Writing a biography limits a writer from using all the skills in a writer's repertoire but Seth emplys his skills in this book in piecing together the biographic material in an interesting and gripping fashion, except for the last part when it gets a bit tiresome. But that cannot be helped as he has to report that phase truly for us to know the man about whom he writes. Considering that he has had to recreate his aunt’s side of the story entirely from her correspondence with her circle of friends who remained in Post war Germany, there could have been many tedious repetitions and chaotic movements forward and backward. But Seth is a master story teller and the story unfolds without rough rides or tangles. It is almost like the story was waiting to be written – otherwise how can you account for his aunt keeping carbon copies of her letters to her friends during this entire period?

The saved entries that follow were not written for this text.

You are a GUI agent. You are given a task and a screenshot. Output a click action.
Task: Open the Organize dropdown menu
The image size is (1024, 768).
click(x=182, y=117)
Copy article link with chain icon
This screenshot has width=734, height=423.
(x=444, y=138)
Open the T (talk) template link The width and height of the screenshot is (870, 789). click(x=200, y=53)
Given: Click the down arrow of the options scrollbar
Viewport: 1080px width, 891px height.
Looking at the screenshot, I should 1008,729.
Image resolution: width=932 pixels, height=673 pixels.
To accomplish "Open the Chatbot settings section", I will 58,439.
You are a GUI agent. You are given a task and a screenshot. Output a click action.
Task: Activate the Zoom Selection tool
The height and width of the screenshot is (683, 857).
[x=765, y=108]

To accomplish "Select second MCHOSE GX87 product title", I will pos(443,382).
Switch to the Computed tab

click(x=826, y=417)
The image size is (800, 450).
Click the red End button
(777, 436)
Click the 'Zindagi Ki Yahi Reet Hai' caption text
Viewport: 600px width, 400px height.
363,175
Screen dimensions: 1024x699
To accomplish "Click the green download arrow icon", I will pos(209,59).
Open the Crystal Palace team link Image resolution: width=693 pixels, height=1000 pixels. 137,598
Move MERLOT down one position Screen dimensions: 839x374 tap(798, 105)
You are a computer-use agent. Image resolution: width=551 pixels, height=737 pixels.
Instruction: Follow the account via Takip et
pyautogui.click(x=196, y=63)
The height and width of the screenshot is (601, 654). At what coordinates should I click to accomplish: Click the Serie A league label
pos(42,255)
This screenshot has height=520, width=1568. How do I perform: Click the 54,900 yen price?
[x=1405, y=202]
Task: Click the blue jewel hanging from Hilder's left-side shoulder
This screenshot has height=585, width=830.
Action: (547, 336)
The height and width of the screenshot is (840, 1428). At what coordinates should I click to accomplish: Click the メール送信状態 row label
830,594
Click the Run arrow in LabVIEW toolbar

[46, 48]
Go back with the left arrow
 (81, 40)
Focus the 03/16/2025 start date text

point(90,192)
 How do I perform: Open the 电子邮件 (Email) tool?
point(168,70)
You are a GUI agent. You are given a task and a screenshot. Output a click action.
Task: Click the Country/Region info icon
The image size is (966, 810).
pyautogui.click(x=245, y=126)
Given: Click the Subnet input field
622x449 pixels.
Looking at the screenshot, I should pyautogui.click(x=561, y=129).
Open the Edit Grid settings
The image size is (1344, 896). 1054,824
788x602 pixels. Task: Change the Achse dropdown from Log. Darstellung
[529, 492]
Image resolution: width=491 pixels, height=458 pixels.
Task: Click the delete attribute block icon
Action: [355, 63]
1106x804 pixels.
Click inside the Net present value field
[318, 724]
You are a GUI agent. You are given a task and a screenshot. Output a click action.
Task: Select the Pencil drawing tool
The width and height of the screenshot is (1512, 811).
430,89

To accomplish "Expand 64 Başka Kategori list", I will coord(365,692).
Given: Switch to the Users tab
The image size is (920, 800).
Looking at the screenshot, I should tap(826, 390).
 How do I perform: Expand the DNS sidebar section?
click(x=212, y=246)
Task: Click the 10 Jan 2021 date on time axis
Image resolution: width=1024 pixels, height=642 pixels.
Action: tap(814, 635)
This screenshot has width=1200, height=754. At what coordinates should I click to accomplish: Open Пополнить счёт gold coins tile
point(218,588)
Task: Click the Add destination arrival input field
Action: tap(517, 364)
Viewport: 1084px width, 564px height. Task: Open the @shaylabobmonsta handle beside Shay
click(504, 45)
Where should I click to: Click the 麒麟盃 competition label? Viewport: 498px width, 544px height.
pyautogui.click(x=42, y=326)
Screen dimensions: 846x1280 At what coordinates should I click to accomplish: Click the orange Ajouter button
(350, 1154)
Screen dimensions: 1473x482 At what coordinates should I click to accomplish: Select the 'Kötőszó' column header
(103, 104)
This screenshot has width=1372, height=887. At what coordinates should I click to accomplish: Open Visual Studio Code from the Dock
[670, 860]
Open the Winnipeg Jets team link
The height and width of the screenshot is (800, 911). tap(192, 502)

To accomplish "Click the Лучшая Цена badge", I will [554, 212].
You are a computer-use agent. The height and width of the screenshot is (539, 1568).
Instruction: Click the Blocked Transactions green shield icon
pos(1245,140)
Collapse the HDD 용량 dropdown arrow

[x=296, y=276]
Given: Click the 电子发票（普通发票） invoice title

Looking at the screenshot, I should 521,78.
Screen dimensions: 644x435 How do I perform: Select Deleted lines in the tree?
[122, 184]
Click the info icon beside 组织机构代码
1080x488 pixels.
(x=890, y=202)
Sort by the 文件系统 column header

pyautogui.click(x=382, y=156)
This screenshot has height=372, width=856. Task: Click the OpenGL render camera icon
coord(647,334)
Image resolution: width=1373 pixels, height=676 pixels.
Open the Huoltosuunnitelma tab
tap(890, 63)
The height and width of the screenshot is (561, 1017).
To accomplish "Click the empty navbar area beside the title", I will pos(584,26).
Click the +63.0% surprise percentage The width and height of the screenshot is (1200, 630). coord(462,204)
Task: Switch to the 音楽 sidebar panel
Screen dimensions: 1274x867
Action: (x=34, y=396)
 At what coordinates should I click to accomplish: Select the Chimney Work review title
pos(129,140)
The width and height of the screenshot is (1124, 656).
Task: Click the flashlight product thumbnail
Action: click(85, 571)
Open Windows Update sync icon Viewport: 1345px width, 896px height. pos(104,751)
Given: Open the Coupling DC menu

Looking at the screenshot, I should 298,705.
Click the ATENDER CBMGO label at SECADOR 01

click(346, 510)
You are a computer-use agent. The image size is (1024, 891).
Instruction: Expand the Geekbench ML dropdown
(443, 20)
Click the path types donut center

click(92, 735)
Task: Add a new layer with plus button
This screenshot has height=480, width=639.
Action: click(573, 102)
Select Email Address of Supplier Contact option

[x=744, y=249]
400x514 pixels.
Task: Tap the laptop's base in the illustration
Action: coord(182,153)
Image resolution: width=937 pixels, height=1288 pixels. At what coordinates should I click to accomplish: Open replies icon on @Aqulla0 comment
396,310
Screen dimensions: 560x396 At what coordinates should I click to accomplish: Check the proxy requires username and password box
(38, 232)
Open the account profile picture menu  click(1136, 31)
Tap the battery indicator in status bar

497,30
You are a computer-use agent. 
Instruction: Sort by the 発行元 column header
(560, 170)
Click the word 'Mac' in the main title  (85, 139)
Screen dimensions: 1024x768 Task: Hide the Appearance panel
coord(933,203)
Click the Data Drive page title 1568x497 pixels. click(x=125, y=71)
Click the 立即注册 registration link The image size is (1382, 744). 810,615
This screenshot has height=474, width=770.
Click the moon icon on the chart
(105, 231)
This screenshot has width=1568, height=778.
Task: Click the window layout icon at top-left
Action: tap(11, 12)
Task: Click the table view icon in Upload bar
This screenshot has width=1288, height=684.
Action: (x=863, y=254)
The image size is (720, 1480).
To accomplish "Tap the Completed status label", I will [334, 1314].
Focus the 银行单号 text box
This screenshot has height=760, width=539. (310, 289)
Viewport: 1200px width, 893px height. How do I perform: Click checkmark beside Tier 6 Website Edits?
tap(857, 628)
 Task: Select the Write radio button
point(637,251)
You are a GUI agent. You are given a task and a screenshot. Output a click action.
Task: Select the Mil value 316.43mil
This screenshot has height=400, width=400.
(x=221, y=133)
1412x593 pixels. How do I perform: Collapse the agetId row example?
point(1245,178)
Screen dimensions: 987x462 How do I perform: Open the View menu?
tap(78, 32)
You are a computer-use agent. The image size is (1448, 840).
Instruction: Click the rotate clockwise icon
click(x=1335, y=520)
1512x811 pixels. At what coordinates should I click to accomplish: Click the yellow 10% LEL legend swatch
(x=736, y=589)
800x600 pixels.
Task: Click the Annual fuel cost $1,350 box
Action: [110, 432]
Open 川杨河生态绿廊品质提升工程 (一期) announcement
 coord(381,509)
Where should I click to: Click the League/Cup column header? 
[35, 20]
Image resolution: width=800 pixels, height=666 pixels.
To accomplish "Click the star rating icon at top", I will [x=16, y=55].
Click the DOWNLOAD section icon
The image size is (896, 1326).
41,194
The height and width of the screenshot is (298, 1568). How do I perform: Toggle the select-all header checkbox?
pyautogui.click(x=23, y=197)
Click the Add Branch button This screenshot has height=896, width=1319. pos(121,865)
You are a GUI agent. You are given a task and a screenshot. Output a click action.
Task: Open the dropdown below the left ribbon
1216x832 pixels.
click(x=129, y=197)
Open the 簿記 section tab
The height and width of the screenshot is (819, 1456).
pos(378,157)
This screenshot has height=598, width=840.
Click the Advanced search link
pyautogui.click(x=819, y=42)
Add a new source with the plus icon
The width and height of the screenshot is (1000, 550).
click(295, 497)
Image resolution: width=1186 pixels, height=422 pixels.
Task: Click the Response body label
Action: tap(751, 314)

The book is about two people most unlikely to be united in a relationship. An Indian student whose fate took him at the age of 17 to Berlin to study dentistry and a German Jew who was apprehensive of him and told her mom not to take him in as a boarder - "Nimm den Schwarzen nicht [(Don't take the black man].' But as Fate would have it, he would be her companion for the rest of her life. Theirs was a not a “passionate romance but it was a deep and abiding concern.” A man who lost his right hand while serving in the medical corps in the war but with sheer persistence built up a successful dental practice. And a woman who had lost all her relations during the war. “Both Shanthi and Henny were in the broader sense exiled; each found in their fellow exile a home.” “Beset by life, isolated in the world, in each other they found a strong and sheltering harbour”. And in the rest of the book, Seth masterfully unfolds how they lived out their “fractured lives” for five decades together in absolute compatibility in spite of all the differences and inner scars. There is no need for a relationship to be perfect for people to be happy. “What is perfect? In a world with so much suffering, isolation and indifference it is a cause for gratitude if something is sufficiently good.”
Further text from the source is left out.